### Work instructions
- a) Which traits of moso bamboo does the passage on moso bamboo genetics below name as limiting studies on its selection and breeding?
- b) Write the next part of the passage on moso bamboo genetics below, starting right after its final sentence.

Moso bamboo is an essential nontimber economic forest product and exhibits strong environmental adaptability, excellent growth potential, and a wide distribution41. Here we sequenced 427 representative moso bamboo individuals at the whole-genome level, thereby revealing the comprehensive population genetic diversity of this mainly asexually reproducing species. We identified genomic variations, which can be further used for future studies and applications, along with unique genomic features of high heterozygosity of genotypes resulting from asexual reproduction and probably resulting in specific functions. Despite the heterozygosity introduced randomly through somatic mutations, we found that much of the heterozygosity could be maintained and fixed in the population because of the possible functional significance through the asexual reproduction process. With its low sexual reproduction rate, long flowering cycle, and unpredictable flowering period, there have been limited studies on moso bamboo selection and breeding, and current research is focusing on cultivation and interspecific hybridization4. With representative individuals as germplasms, along with comprehensive genetic variations as digital germplasms, future research and breeding efforts might be more effective.
Our analysis highlights low intrapopulation genetic diversity and interpopulation heterogeneity, the historical bottleneck, and a recently reduced effective population size in moso bamboo. Therefore, conservation strategies should focus on protecting its populations, especially those with high genetic variability (e.g., MS_SOUTH-A) to prevent profound damage to the species. Additionally, abundant specific germplasms provide a source of great variation for establishing ecological moso bamboo forests, and unique alleles may result from populations adapted to their local environments. Such alleles have great value for the maintenance and evolution of the species in unfavorable subsistence environments. Moreover, as a mainly asexual species, the collection of moso bamboo genetic resources will not damage the original distribution. Therefore, efforts aimed at the ex-situ conservation and utilization of the significant germplasms of this species in various populations should be intensified.

### Given entries
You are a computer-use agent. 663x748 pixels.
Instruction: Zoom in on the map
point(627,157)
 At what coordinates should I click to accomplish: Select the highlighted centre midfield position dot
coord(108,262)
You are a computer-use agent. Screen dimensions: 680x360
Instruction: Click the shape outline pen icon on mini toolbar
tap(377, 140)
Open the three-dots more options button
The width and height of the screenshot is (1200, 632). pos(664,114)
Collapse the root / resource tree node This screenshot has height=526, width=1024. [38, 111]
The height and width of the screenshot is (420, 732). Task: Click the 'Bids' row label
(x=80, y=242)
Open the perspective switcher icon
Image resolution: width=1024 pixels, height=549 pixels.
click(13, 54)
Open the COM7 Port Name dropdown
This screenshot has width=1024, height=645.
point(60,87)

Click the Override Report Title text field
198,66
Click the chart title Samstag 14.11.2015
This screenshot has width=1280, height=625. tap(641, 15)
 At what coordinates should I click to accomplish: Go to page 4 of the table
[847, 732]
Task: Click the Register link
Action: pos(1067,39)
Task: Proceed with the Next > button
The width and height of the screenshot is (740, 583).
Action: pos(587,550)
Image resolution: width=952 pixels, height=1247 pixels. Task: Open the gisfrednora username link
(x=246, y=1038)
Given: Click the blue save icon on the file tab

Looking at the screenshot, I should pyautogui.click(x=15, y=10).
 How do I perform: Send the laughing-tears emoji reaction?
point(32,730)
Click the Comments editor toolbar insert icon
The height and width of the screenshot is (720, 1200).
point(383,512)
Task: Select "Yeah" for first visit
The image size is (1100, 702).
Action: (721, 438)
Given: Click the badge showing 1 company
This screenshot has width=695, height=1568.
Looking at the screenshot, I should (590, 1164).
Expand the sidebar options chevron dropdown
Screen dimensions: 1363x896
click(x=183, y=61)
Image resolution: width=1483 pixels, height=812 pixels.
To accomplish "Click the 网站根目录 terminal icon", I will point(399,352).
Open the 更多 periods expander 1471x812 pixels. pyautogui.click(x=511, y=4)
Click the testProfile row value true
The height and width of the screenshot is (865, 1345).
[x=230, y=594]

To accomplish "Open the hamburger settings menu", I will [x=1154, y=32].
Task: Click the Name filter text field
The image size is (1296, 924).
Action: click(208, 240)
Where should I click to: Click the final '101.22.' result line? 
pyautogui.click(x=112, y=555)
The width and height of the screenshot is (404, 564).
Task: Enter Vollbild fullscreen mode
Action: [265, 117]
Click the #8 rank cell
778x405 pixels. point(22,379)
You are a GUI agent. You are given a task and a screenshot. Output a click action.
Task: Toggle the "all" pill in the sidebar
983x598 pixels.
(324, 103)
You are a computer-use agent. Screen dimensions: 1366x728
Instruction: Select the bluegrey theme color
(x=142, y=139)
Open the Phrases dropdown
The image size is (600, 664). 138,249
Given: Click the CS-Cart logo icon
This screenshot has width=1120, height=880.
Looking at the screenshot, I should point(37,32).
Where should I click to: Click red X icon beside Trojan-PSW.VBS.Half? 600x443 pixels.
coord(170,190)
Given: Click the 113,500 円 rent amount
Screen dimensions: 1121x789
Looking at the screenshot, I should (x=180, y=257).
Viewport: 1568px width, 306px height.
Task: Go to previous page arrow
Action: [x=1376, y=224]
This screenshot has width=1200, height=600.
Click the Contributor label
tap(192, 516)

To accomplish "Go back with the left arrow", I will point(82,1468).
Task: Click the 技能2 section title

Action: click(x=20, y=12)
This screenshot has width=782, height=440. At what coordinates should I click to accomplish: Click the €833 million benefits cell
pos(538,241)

### Set of answers
- a)
- Low sexual reproduction rate
- Long flowering cycle
- Unpredictable flowering period

- b)
We detected abundant genetic variation among individuals in the moso bamboo population. These genetic variations in different genes and alleles contribute to the flexibility and survival of moso bamboo populations in the face of changing environmental circumstances42. The availability of a comprehensive moso bamboo genome variation map has played an essential role in identifying possible connections between SNPs and agronomic traits. The next challenge will be to examine the associations of genetic variation with property-related phenotypes measured under various environmental conditions in the field and laboratory. This will guide and accelerate bamboo breeding on the basis of identifying genetic variations that will be useful in breeding efforts and future sustainable forests.
A reasonable sampling strategy is critical for obtaining reliable results in population genetic research43, especially for the moso bamboo population, whose individuals have a long life cycle, strong nutritional and reproductive capacity as well as strongly affected by human activities. Additionally, the old and new individuals can be connected through a unique rhizome-dependent clonal multiplication system. First, to avoid repeated sampling, we sampled one single moso bamboo individual from nonconsecutive pieces of bamboo forest, or one dividual at a distance of more than 1 km. In this way, we sampled approximately 23–30 individuals from each bamboo forest. Second, for a population study, we need to sample natural individuals rather than cultivated individuals, while the natural distribution of moso bamboo may have been affected by human activities. Considering the difficulty of distinguishing natural and cultivated moso bamboo forests, we determined the natural forests based on consultations with local forestry authorities or bamboo farmers as mentioned before9. More importantly, we sampled based on the previous phylogenetic tree9 to improve the accuracy and efficiency of sampling. We documented the locations of each individual sampled. We obtained young leaves, quickly dried them in silica gel, and sealed them in plastic bags.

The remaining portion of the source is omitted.